--- REQUIREMENT ---
According to the passage on imperatives and directives below, what are the two basic types of imperatives in English?

--- PROVIDED PASSAGE ---
This is a declarative sentence, used as a directive. Although it is a directive, it is not an imperative. Declarative sentences are never imperatives. A quick way to tell it's not an imperative is that it has a modal verb, must. Modal verbs cannot occur in imperative constructions.


Full answer

  1. Go! (imperative construction)

The term imperative is used to describe a grammatical construction. To describe the social act - the typical illocutionary force of such utterances - we use the term directive or command. Very often we can issue directives without using imperatives:

  • Would you take a seat please?

The sentence above is a directive, not a question. However, it uses an interrogative clause, not an imperative one. It uses the grammar we normally see in questions. So we need to be careful to distinguish between imperative a word that describes a grammatical construction and terms like command or directive, which describe the type of social act or behaviour. Imperatives are constructions which are usually used as directives.

In English there are two basic types of imperatives, ordinary Imperatives and Let-Imperatives. Let-imperatives are a special case, so we won't look at them here.

[Source records]

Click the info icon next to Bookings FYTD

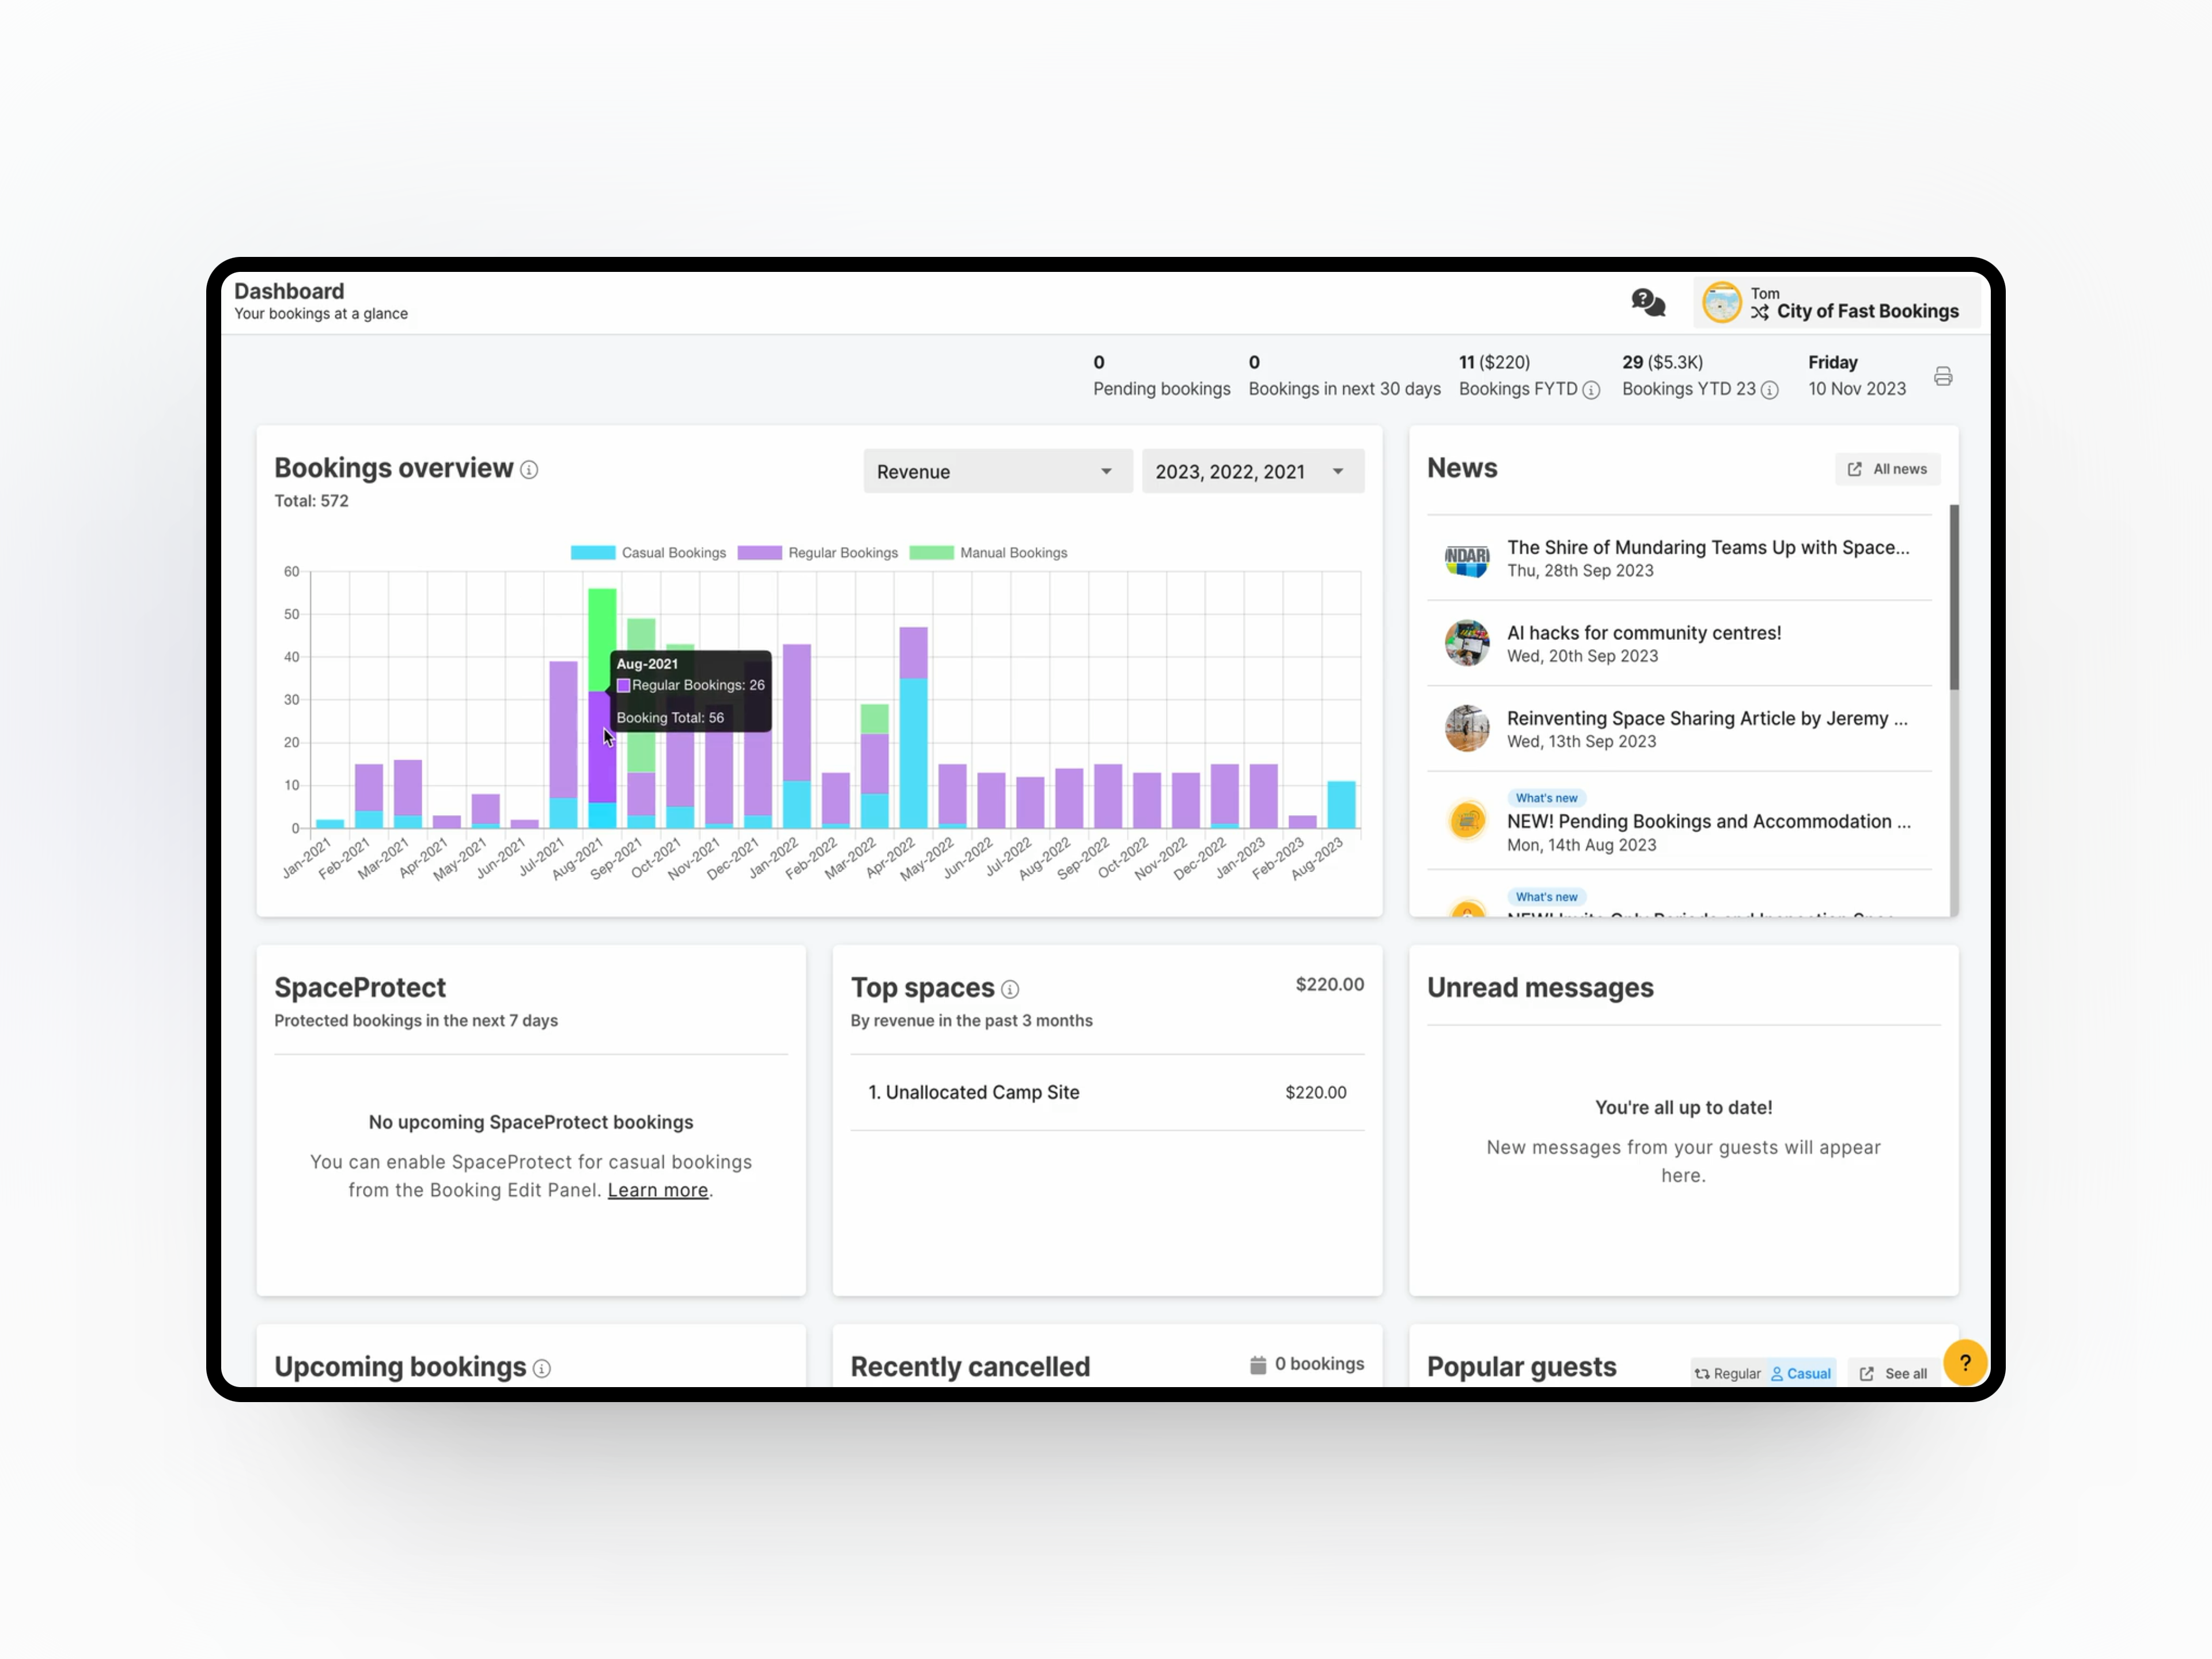tap(1592, 390)
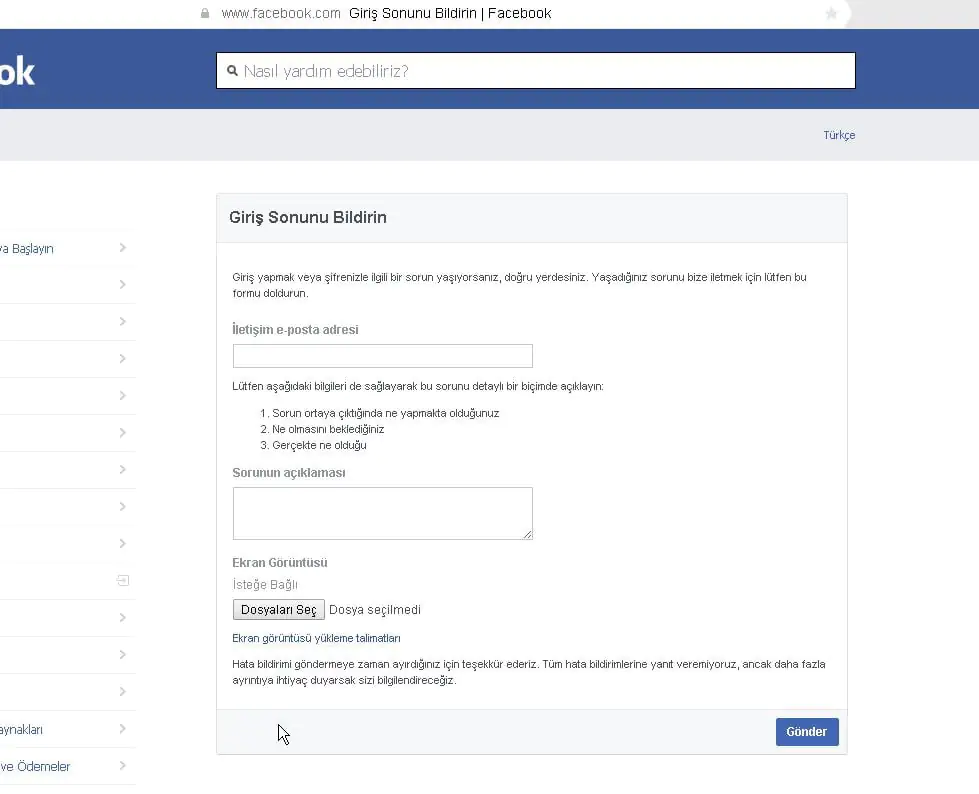Click the 'İletişim e-posta adresi' input field
Viewport: 979px width, 794px height.
382,355
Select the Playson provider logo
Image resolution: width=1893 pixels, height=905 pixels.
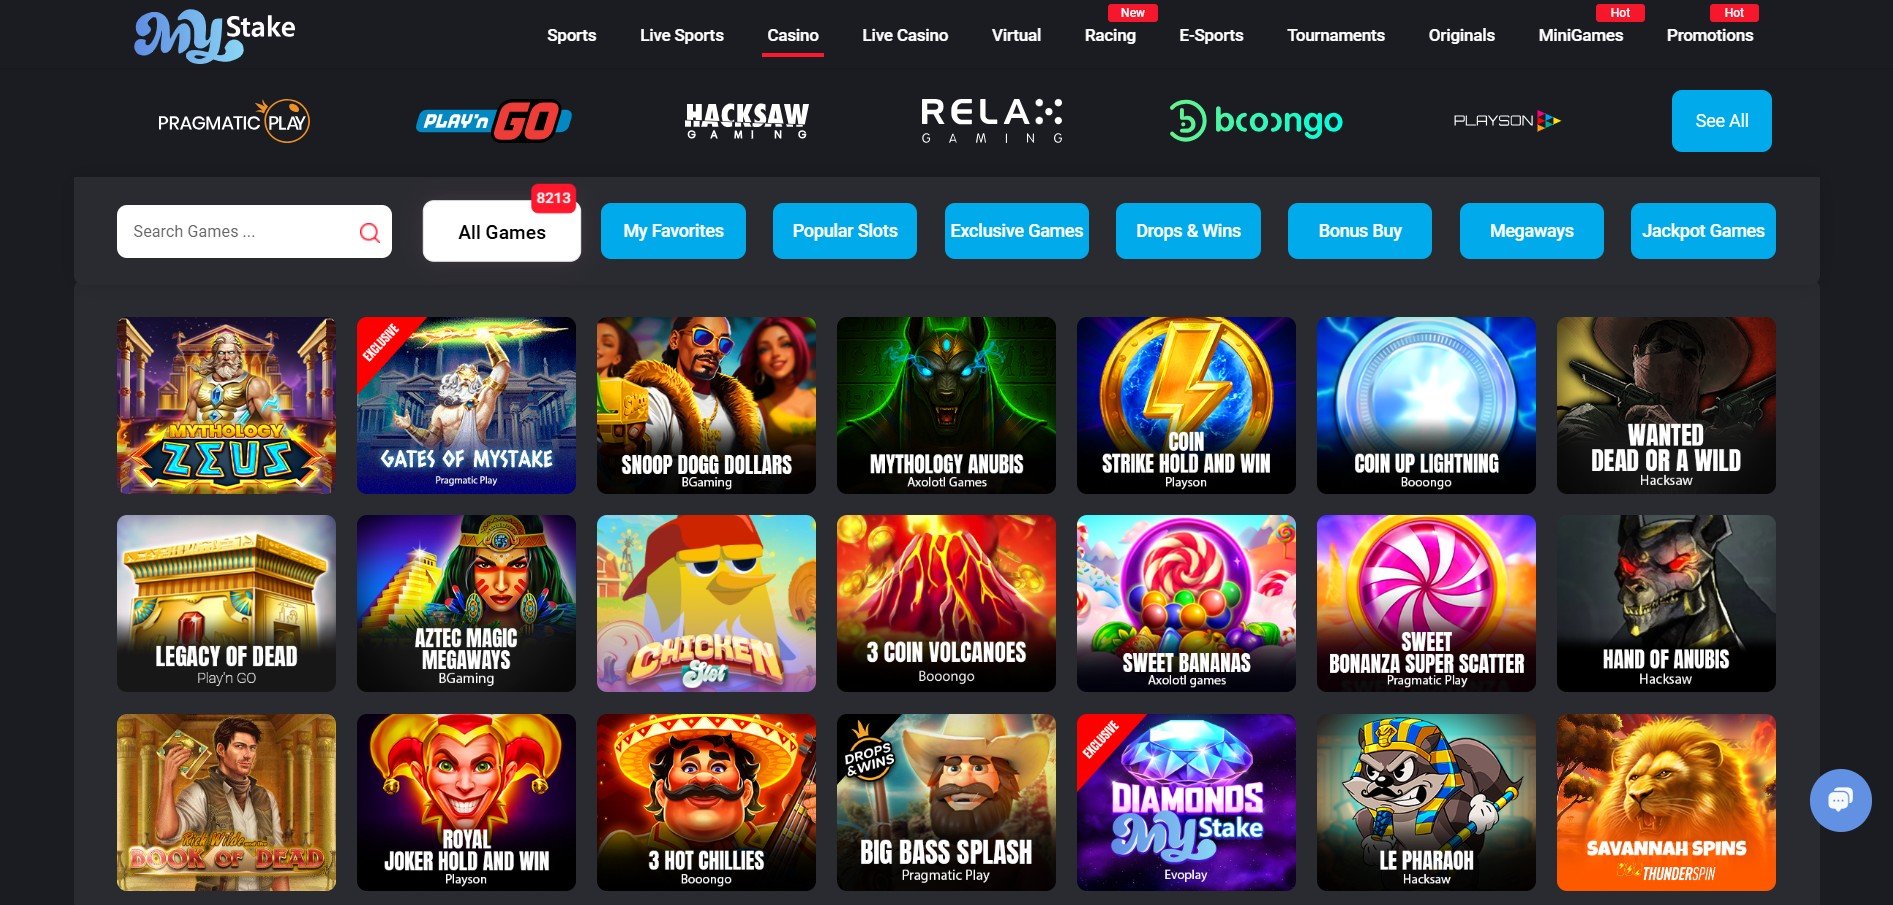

--- TASK SOLUTION ---
Ordinary imperatives and let-imperatives.